Apparatus and HPLC conditions: Waters Alliance 2695 Module HPLC system with a 2998 PDA detector and Empower 2 software was used for the analysis of metformin and benfotiamine. The Hypersil C18 (250 x 4.6 mm; 5 µm particle size) analytical column was used. Isocratic mobile phase was consisted of 0.1 M NaH2PO4 and acetonitrile in 80:20 (v/v) ratio with pH 3.0 (adjusted with orthophosphoric acid). The prepared mobile phase was also used as diluent. Flow rate was maintained at 1.0 mL/min. The eluted compounds were detected at 254 nm. The column temperature was set at 30±1 oC. An injection volume of 10 μL was used.
Standard solutions: A stock standard solution (metformin - 5 mg/mL & benfotiamine - 0.75 mg/mL) was prepared by dissolving 500 mg of metformin and 75 mg of benfotiamine in a final volume of 100 mL mobile phase. Working standard solutions (100 to 300 μg/mL- metformin & 15 to 45 μg/mL - benfotiamine) was prepared from the above stock solution by appropriate dilution with mobile phase.
Tablet sample solution: Ten tablets were weighed, transferred to a clean dry mortar and ground into fine powder. A quantity of tablet powder equivalent to 500 mg of metformin and 75 mg of benfotiamine was taken in a 100 mL volumetric flask containing 30 mL of mobile phase. The flask was sonicated for 10 min to dissolve the drugs completely. The resulting solution was diluted to volume with the mobile phase to give a solution containing 5 mg/mL metformin and 0.75 mg/mL benfotiamine. A 0.45 μm pore size membrane filter was used to filter the solution. Appropriate dilution (200 mg/mL- metformin & 30 mg/mL-benfotiamine) was prepared in mobile phase for analysis.
Calibration graph: Ten µL aliquot of each working standard solution was injected thrice into the column. The chromatograms and peak area response were recorded. Calibration graphs were constructed for metformin and benfotiamine by plotting the concentration of drug versus peak area response. From these calibration graphs, the concentration of metformin and benfotiamine was calculated. Alternatively, the concentration of the selected drugs can be determined from the regression equation obtained from the peak area and concentration data.

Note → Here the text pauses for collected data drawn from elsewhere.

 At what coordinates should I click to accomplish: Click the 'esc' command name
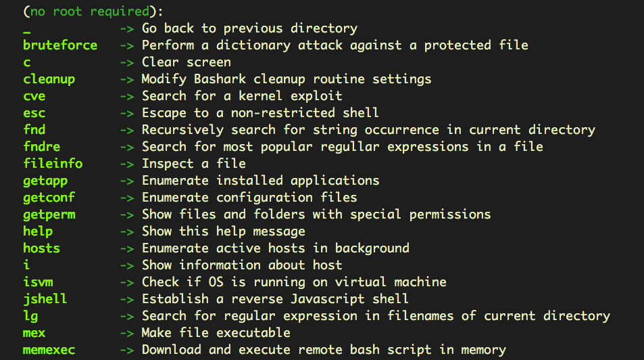(x=34, y=113)
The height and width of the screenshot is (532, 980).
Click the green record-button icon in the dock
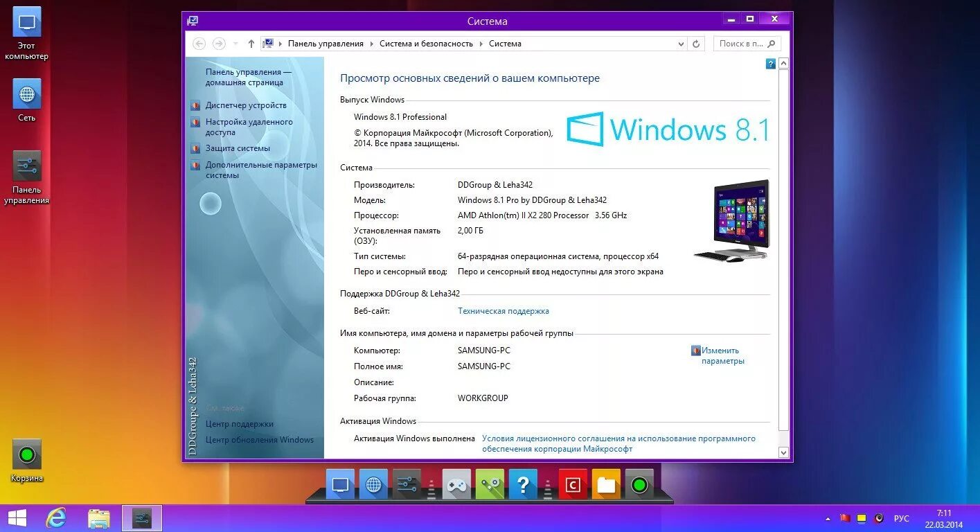tap(639, 484)
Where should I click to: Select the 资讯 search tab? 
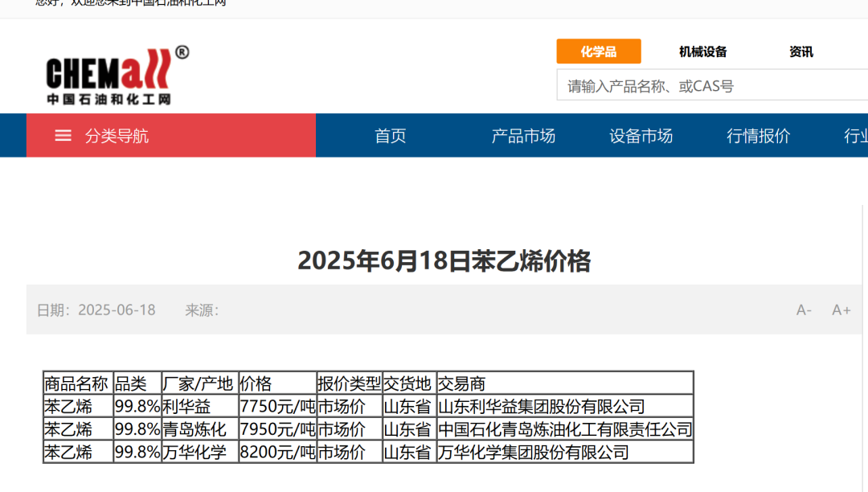pos(800,51)
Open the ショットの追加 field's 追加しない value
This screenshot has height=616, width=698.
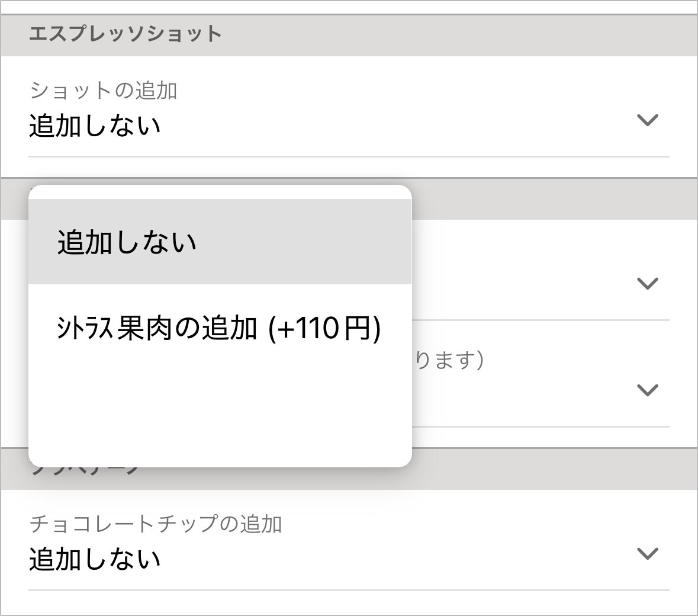click(95, 126)
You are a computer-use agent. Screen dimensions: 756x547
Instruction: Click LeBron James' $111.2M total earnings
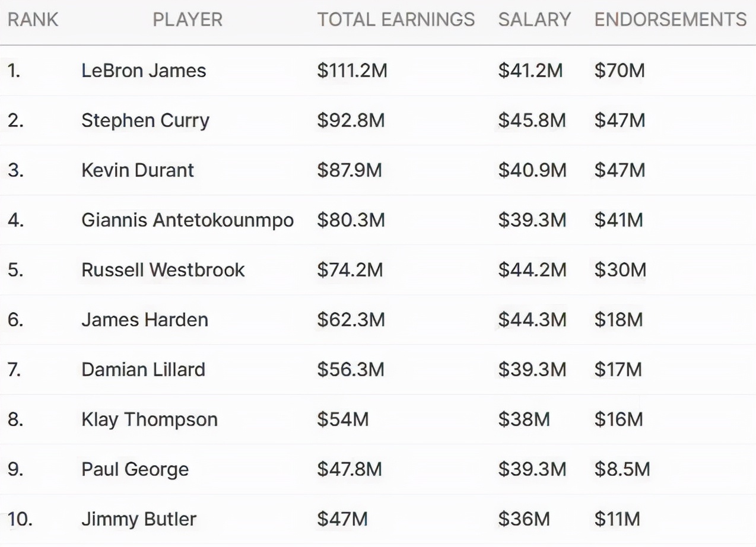point(352,71)
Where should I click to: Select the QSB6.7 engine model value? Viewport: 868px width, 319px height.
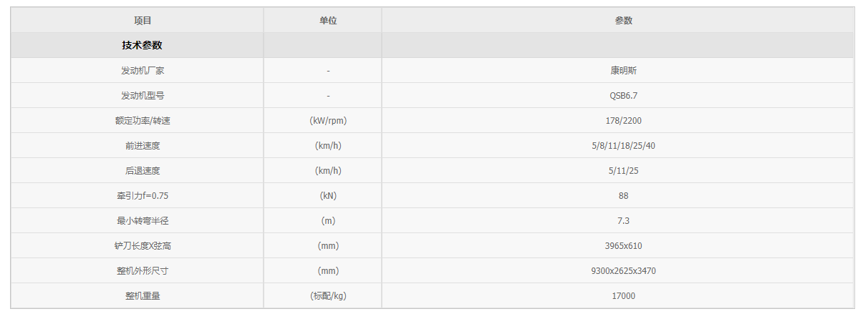[623, 96]
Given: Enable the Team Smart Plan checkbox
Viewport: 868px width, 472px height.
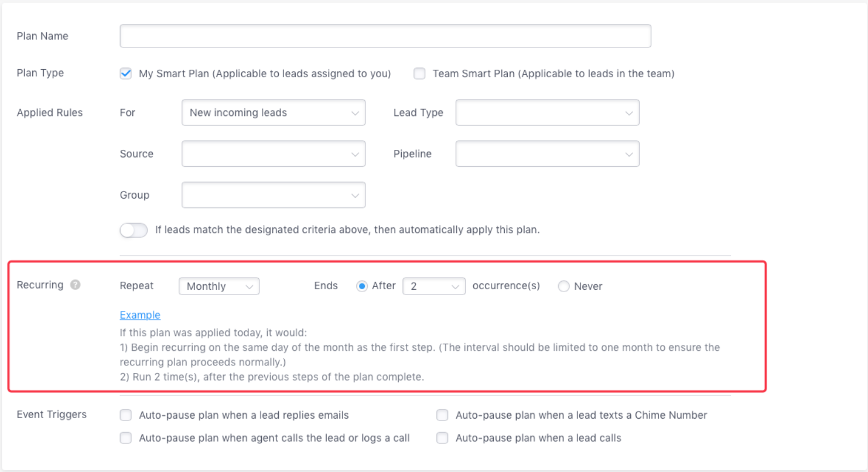Looking at the screenshot, I should pyautogui.click(x=419, y=74).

Assay of metformin and benfotiamine in combined tablet: Ten µL of the tablet sample solution was injected thrice into the HPLC system. The chromatograms and peak area response were recorded. The amount of metformin and benfotiamine in the combined tablet dosage form was determined from the corresponding calibration graph or corresponding regression equation.
RESULTS AND DISCUSSION:
Method development: The present investigation was aimed to establish a robust, reliable and sensitive RP-HPLC method for the simultaneous estimation of metformin and benfotiamine in combined tablet dosage form. During method development, two different columns like the Inertsil ODS-3V analytical column (250 mm x 4.6 mm, particle size 5 μm) and Hypersil BDS C18 analytical column (250 mm x 4.6 mm, particle size 5 μm) were tried. Better results (good symmetrical sharp peak, acceptable tailing factor and resolution) were obtained with Hypersil BDS C18 analytical column (250 mm x 4.6 mm, particle size 5 μm) maintained at a temperature of 30±1 oC. Hence, the same column and temperature was chosen for analysis.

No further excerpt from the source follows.